Like the Olympic Saddledome, most of the Oval's structure was built using precast, prestressed concrete. Twenty eight beams were laid along the outside of the perimeter of the building to support 84 additional beams used to construct a lattice frame for the arched roof. The interior scaffolding used to hoist these 84 beams had to be lowered a centimetre at a time in a predetermined sequence in order to distribute the load of the roof equally to each of the 28 exterior support beams.

Substantial completion of construction occurred in April 1987, officially opening on September 27, 1987, five months before the Olympics. The official opening included demonstrations of figure skating, short track speed skating, and a ribbon cutting ceremony by the Canadian National Speed Skating Teams. The Olympic Oval's opening was witnessed by over 3,000 people, with Otto Jelinek, the Minister for Fitness and Amateur Sport hosting the ceremony, along with University President Norman Wagner, Minister of External Affairs Joe Clark, IOC President Juan Antonio Samaranch, and other speakers.

It was during the speed skating events of the Olympic Winter Games in 1988 that The Oval became known as "The Fastest Ice in the World" as world records were set in seven events (Men's 500 m, 1500 m, 10,000 m, and Women's 500 m, 1000 m, 3000 m, 5000 m), and Olympic records were set in the other three events (Men's 1500 m, 5000 m, and Women's 1500 m). The combination of the climate-controlled facility and the effects of high altitude have been credited for the fast ice surface.

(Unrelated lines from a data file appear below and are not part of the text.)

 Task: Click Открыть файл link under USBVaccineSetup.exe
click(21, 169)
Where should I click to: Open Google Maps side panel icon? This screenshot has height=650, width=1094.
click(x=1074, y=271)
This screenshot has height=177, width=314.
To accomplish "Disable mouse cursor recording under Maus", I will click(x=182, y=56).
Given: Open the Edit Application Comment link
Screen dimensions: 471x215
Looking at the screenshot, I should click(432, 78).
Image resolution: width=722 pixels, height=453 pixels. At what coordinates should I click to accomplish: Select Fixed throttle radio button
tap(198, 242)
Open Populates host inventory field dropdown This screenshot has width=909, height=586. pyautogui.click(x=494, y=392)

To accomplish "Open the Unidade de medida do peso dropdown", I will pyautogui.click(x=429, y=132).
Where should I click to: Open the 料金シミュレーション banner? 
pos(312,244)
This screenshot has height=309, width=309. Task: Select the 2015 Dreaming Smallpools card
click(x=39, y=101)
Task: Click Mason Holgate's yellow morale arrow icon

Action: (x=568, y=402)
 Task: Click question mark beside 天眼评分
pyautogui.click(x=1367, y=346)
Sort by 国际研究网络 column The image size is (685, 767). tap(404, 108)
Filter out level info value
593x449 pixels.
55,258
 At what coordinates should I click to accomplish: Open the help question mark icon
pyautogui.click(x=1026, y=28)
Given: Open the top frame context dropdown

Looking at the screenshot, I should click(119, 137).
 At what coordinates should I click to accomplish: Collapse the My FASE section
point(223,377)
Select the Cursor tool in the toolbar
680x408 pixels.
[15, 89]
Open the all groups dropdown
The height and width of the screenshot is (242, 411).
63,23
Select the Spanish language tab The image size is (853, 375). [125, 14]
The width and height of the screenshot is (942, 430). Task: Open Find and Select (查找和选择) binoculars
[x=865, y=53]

In 1991, the Oval hosted Speed Skating for the 1991 Winter Deaflympics held in Banff.

Throughout the last 32 years, over 300 world records have been set at the Oval. By 2019, the Olympic Oval has produced (as a world class training facility) 32 Canadian Olympic medalists, including Ted-Jan Bloemen, who won a silver in the men's 5000m and a gold in the men's 10,000m at the Pyeongchang Winter Olympic Games in 2018.

==Training facility==
Along with the 400m long-track ice, the Olympic Oval also includes two international-sized ice rinks for short track speed skating and ice hockey, a 450m running track surrounding the main oval, and an eight-lane 110m sprint track for year-round athletics training. At present, hundreds of Canadian athletes are training at the Oval year round.

Saskatoon-native Catriona Le May Doan, who won the gold medal in speed skating at the 1998 Winter Olympics and in the 2002 Winter Olympics, began training at the Oval soon after its construction.
The Oval continues to be regarded as a premier speed skating venue, and a preferred training facility for speed skating teams across the globe.

==Other activities==
When not hosting hockey games and speed skating competitions, the Olympic Oval is Calgary's premier public skating facility. During the ice-out months of April and May, the Oval hosts the Judo and Taekwondo Canadian National Championships, and major volleyball, gymnastics, floor hockey, running, and billiards events. In addition, the Oval hosts major car shows, science fairs, expos, robotics shows, science and engineering events, major film and television shoots, fundraisers, the RBC training ground and University of Calgary events.